* _Brano proposto_:
□ □ □ □
Otto anni fa a Sujitra Arbeiter è stata diagnosticata una demenza frontotemporale. A quel tempo la donna, moglie di René e madre di Svenja, aveva attorno ai cinquantacinque anni. Da allora i due hanno imparato a conoscere le difficoltà che questa forma di demenza crea. Un aspetto particolarmente doloroso: il cambiamento di personalità della malata. Se stressata diventava aggressiva, graffiava, mordeva o picchiava, anche in pubblico. Rubava inoltre nei negozi. Più di una volta è intervenuta la polizia. Inoltre Sujitra, che conosceva tre lingue, non riusciva quasi più a esprimersi.
La propria vita ritrovata
settembre 2021
René e Svenja Arbeiter, entrambi attivi professionalmente, non l’hanno lasciata sola. Si occupavano di tutto senza sosta. Finché anche la loro salute ne ha risentito. «Mi svegliavo ogni notte dopo due ore e mi mettevo a rimuginare», racconta il marito sessantunenne, che di mestiere fa il capoturno e che in quel periodo era anche occupato con la ricerca di un nuovo lavoro. Al suo amato hobby della fotografia aveva già rinunciato. Aggiunge: «Non avevo più una vita mia.» È stata la neurologa della moglie che in occasione di una visita gli ha fatto notare che doveva occuparsi meglio di sé stesso. «Mi ha detto: signor Arbeiter, sua moglie sta bene, è radiosa. È di lei che mi preoccupo!»
«Ero la mamma di mia mamma»
□ □ □ □
Record di origine
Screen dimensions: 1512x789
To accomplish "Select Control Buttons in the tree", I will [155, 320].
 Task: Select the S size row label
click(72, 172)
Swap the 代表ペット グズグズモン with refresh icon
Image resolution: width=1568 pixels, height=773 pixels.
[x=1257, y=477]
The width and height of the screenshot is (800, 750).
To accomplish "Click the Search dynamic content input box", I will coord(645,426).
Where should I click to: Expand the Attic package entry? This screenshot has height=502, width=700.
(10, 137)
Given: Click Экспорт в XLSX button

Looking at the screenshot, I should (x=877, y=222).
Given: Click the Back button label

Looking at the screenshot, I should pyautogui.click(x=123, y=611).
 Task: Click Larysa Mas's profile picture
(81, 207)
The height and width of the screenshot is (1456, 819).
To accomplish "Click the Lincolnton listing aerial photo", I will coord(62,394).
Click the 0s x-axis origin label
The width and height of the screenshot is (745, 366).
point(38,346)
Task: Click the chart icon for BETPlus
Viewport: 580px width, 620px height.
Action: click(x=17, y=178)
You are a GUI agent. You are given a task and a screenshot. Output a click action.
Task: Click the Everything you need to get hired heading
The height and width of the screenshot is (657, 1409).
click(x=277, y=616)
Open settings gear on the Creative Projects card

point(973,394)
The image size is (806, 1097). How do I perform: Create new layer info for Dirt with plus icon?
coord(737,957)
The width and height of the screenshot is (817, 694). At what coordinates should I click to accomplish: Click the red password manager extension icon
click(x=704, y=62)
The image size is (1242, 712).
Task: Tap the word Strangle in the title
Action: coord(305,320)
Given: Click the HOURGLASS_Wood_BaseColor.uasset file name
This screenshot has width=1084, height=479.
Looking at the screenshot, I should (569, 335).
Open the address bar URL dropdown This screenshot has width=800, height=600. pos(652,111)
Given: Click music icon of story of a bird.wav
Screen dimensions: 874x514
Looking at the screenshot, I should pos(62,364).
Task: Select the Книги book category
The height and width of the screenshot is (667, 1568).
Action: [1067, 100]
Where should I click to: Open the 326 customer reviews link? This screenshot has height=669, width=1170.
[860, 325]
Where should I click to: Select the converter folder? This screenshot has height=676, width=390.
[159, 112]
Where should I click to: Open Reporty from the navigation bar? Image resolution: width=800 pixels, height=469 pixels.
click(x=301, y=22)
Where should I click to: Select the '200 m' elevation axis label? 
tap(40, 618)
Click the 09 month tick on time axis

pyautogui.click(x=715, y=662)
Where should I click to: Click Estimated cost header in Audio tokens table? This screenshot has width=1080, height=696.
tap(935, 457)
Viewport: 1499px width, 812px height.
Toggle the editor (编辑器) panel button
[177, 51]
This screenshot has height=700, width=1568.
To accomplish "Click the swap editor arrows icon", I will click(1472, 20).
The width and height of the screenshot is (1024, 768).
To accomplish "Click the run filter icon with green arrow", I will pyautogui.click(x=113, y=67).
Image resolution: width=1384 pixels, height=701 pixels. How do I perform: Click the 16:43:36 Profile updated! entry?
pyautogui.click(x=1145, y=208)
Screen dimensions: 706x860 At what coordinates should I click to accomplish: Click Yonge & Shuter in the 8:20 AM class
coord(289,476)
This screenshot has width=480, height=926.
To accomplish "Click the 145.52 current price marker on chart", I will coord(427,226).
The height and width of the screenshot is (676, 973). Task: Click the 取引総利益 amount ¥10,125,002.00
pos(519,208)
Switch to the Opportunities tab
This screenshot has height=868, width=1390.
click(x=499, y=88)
□ □ □ □
* _Esercizi proposti_:
**1)** Trascrivi dal brano il tratto che va da "Otto anni fa" fino a "più a esprimersi.".
**2)** Secondo il brano, che mestiere fa il marito di Sujitra Arbeiter?
I record non hanno alcun ruolo in questo lavoro.

* _Esercizi risolti_:
**1)**
Otto anni fa a Sujitra Arbeiter è stata diagnosticata una demenza frontotemporale. A quel tempo la donna, moglie di René e madre di Svenja, aveva attorno ai cinquantacinque anni. Da allora i due hanno imparato a conoscere le difficoltà che questa forma di demenza crea. Un aspetto particolarmente doloroso: il cambiamento di personalità della malata. Se stressata diventava aggressiva, graffiava, mordeva o picchiava, anche in pubblico. Rubava inoltre nei negozi. Più di una volta è intervenuta la polizia. Inoltre Sujitra, che conosceva tre lingue, non riusciva quasi più a esprimersi.

**2)** Fa il capoturno.